> **Raw data**:
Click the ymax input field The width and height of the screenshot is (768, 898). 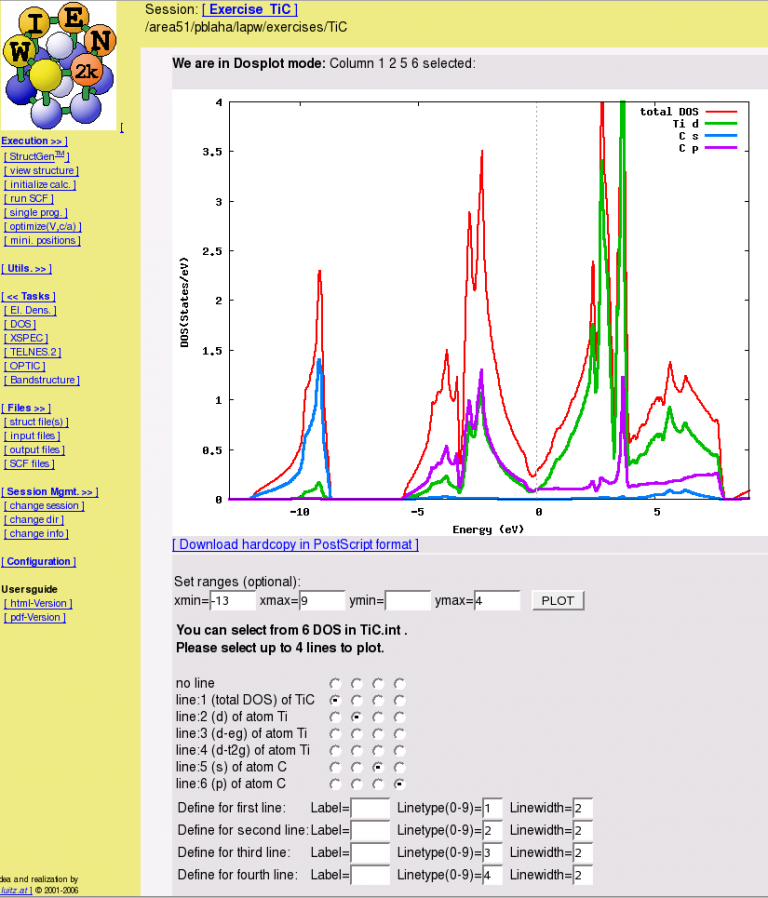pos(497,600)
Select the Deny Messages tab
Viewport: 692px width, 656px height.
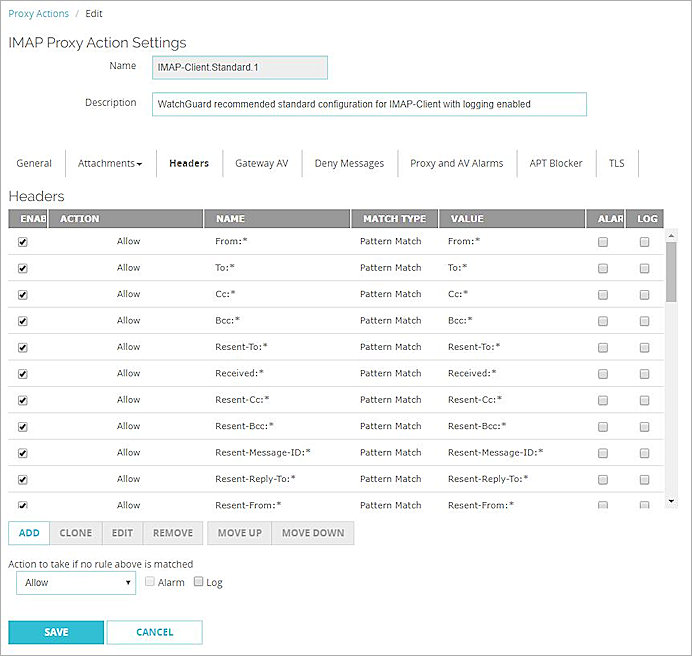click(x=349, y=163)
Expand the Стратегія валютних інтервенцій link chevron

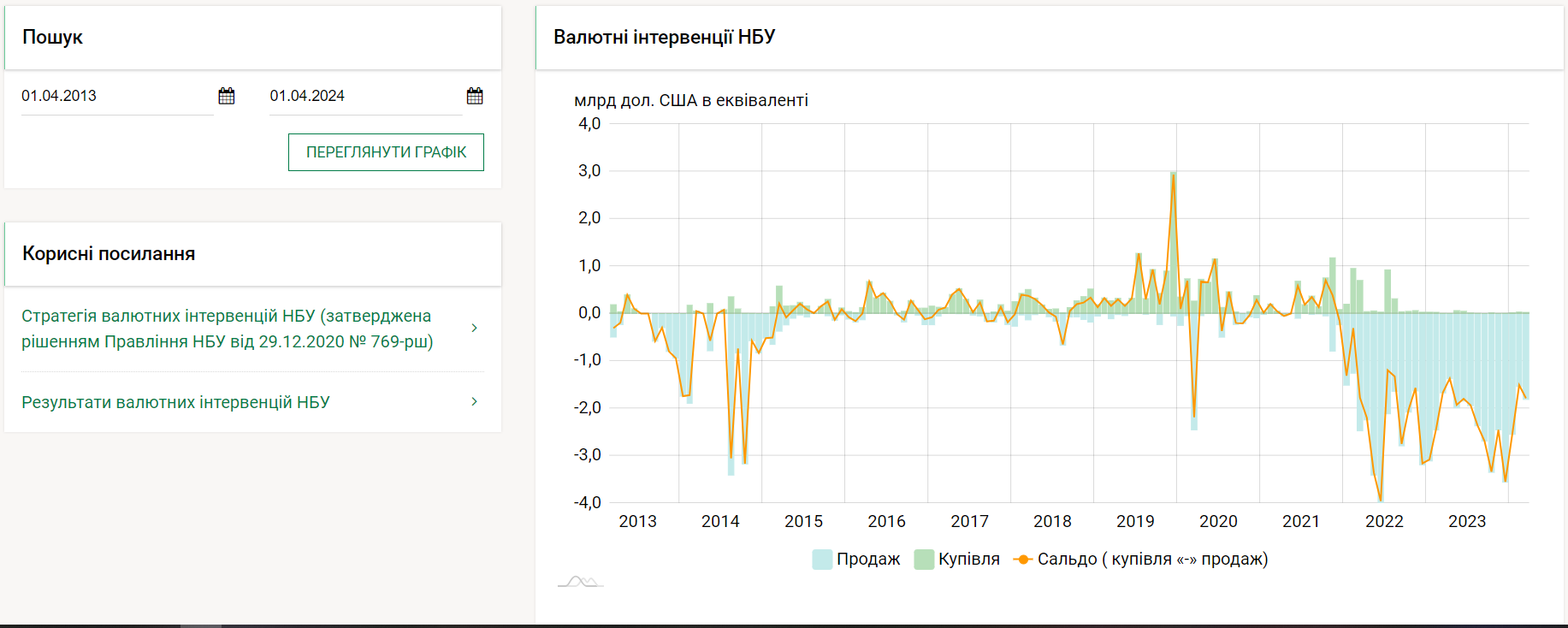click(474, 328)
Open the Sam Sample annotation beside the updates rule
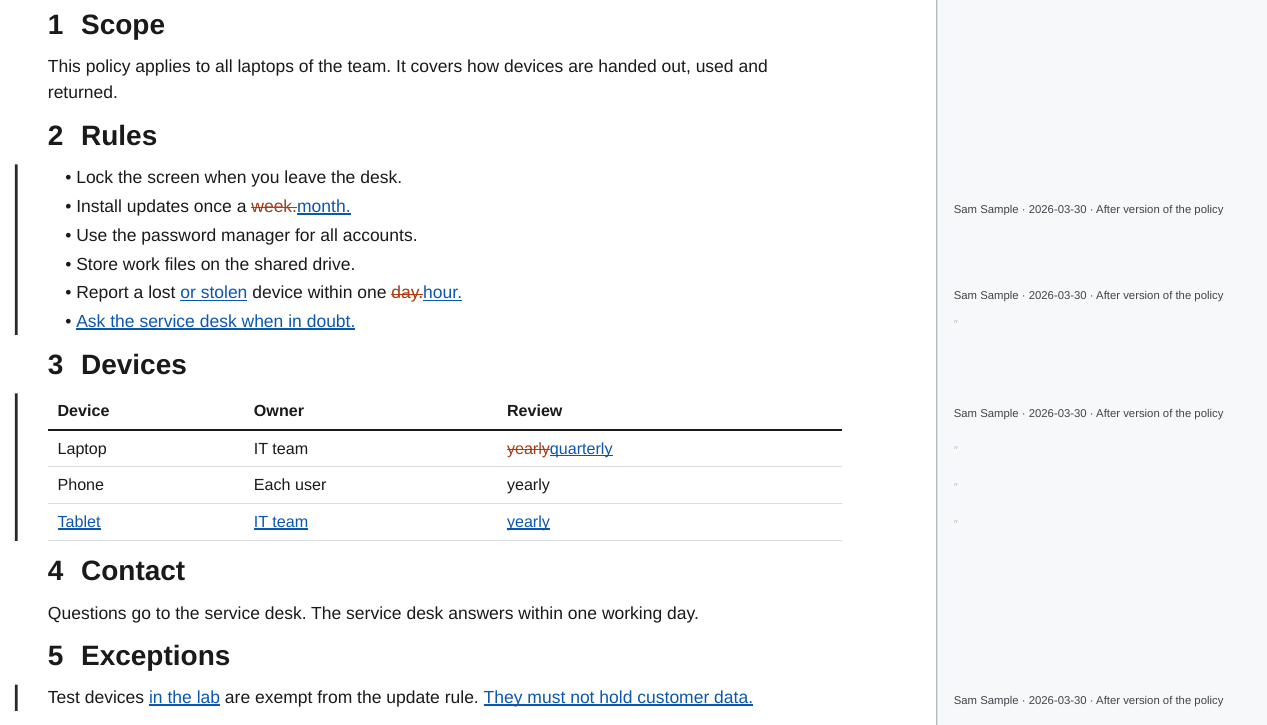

> **Task brief**: Copy out the rows from the line containing "Expand the Стратегія" through the end of the rows, including that line. Omit the pictures.

> **Answer to this exercise**:
Expand the Стратегія валютних інтервенцій link chevron

click(474, 328)
Open the Sam Sample annotation beside the updates rule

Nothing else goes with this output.